Passage to read:
LBJ

Rob Reiner’s LBJ bears no resemblance to Oliver Stone’s JFK.  This is a biopic covering only 1960-65, which was both a good and bad decision by the director of The American President and A Few Good Men.

 

LBJ (Woody Harrelson, Jennifer Jason Leigh, Richard Jenkins, Bill Pullman, Michael Stahl-David) – Lyndon Johnson, the accidental president, towered over the Senate and later cowered late in his presidency.  His Great Society program stands as his greatest achievement, having shepherded Medicare, Medicaid, Head Start and numerous social programs.  Vietnam resulted in his undoing.  But Rob Reiner’s LBJ, the movie, doesn’t take us that far, choosing to focus exclusively on the period between the 1960 presidential campaign and the aftermath of the Kennedy assassination.

Work required: What is the Spanish translation of this sentence from the review of LBJ: "His Great Society program stands as his greatest achievement, having shepherded Medicare, Medicaid, Head Start and numerous social programs."

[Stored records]

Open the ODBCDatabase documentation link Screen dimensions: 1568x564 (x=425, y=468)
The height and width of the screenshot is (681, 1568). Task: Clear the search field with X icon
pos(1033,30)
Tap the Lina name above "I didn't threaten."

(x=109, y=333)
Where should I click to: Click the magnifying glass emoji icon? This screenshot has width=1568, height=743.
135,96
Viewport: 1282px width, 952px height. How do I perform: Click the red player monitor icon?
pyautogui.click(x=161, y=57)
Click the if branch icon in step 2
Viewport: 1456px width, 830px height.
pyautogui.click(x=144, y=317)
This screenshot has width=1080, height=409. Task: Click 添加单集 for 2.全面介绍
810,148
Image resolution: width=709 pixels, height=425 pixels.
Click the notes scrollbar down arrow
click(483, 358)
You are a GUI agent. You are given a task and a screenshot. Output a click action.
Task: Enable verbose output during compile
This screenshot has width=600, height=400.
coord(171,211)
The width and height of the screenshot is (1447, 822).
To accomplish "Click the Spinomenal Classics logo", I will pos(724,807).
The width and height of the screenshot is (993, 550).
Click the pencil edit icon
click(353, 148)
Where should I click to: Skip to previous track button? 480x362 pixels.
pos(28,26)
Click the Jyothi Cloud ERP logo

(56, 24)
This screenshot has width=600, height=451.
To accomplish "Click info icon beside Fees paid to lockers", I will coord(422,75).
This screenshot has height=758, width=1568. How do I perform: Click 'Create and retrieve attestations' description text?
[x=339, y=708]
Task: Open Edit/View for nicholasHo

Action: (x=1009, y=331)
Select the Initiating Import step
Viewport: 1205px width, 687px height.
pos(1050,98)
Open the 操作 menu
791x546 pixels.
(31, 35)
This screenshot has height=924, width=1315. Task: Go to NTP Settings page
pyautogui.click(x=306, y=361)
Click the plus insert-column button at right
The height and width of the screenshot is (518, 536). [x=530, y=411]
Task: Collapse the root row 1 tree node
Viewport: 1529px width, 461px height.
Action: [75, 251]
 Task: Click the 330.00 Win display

Written reply: Su programa de la Gran Sociedad se erige como su mayor logro, tras haber impulsado Medicare, Medicaid, Head Start y numerosos programas sociales.